Déjà au XVIIe siècle, Margaret Cavendish, la première femme à avoir assisté à une assemblée de la Royal Society of London, critiquait l’idéologie de l’exceptionnalisme humain et de la suprématie humaine chez Thomas Hobbes et René Descartes. À la fin du XIXe et au début du XXe siècle, de nombreuses suffragettes s’impliquent dans le mouvement contre la vivisection. Elles se reconnaissent dans le traitement qu’on fait subir aux animaux exploités par la science, elles qui se sentent comme de vulgaires morceaux de viande devant la médecine.
L’oppression systématique dont sont victimes les animaux a un nom. Le spécisme. Une discrimination basée sur le critère de l’espèce, aussi arbitraire que celles fondées sur le sexe, la race, les capacités, l’âge, l’orientation sexuelle ou la classe sociale. Les propos de Me Cordeau montrent à quel point l’organisme qu’elle dirige ignore tout de la question animale.

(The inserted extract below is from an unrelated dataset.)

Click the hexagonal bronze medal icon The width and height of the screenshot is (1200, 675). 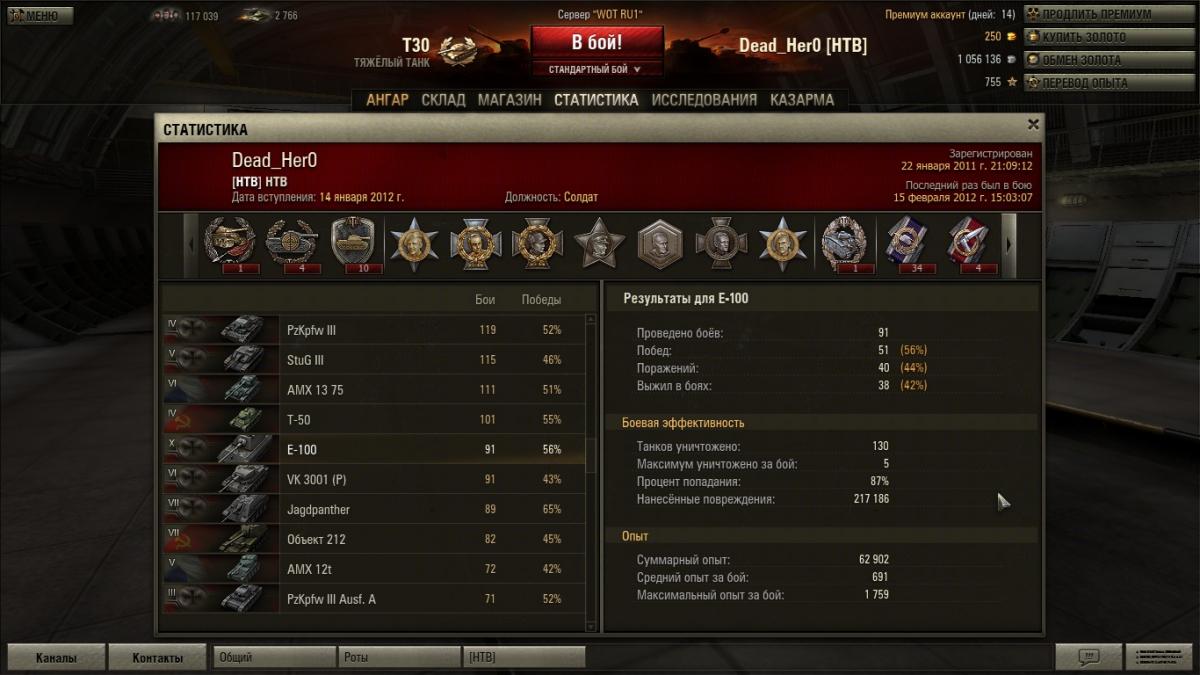(x=660, y=244)
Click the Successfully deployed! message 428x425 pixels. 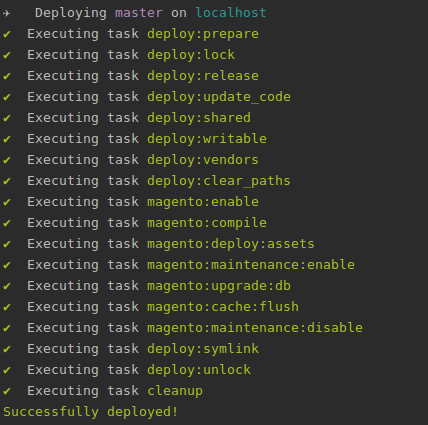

Je lui suggérerai bien quelques lectures écoféministes, à commencer par celle de Carol J. Adams. Elle découvrirait alors combien les luttes féministes et animalistes sont entremêlées. Je la renverrai aussi à cette lettre aux féministes publiée dans L’Amorce qui en appelle à une solidarité passive entre les deux mouvements. Toutes les féministes n’ont pas à être animalistes, et inversement, mais il serait bienvenu que les mouvements qui luttent contre une domination s’informent et tiennent compte les uns des autres.
Refuser d’admettre que les femmes, comme les vaches ou les chiennes, peuvent être en gestation, c’est occulter une domination pour mieux se réclamer d’un groupe dominant. Pourtant, n’en déplaise au CSF, les femmes sont des animaux.